# The problem
From the records below, print exactly the lines starting at the one containing "For every named" and ending at the one containing "About (76, 956)", ends included, and nothing else.

# Stored data
[Start of section]

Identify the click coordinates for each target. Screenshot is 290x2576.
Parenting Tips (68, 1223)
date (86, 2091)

[End of section]
[Start of section]

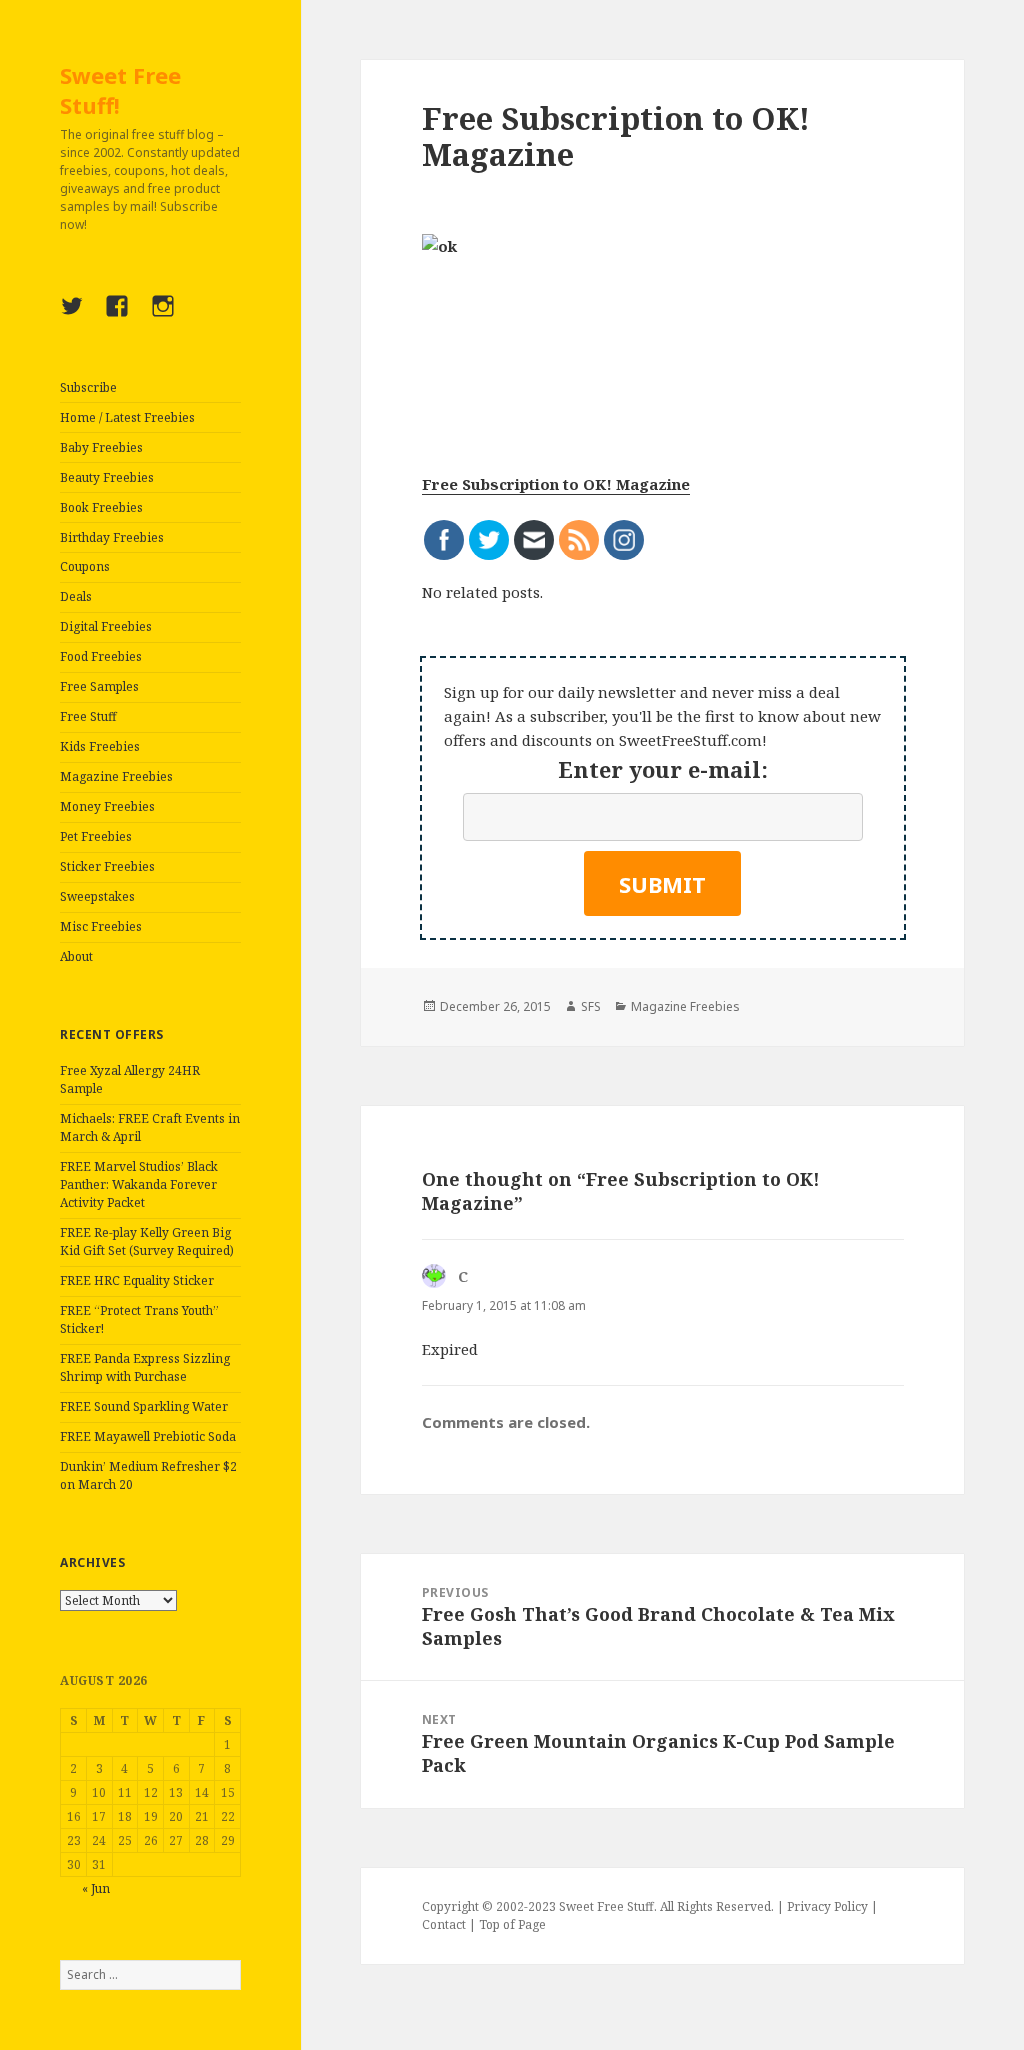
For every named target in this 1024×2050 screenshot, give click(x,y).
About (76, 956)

[End of section]

# Output for this exercise
For every named target in this 1024×2050 screenshot, give click(x,y).
About (76, 956)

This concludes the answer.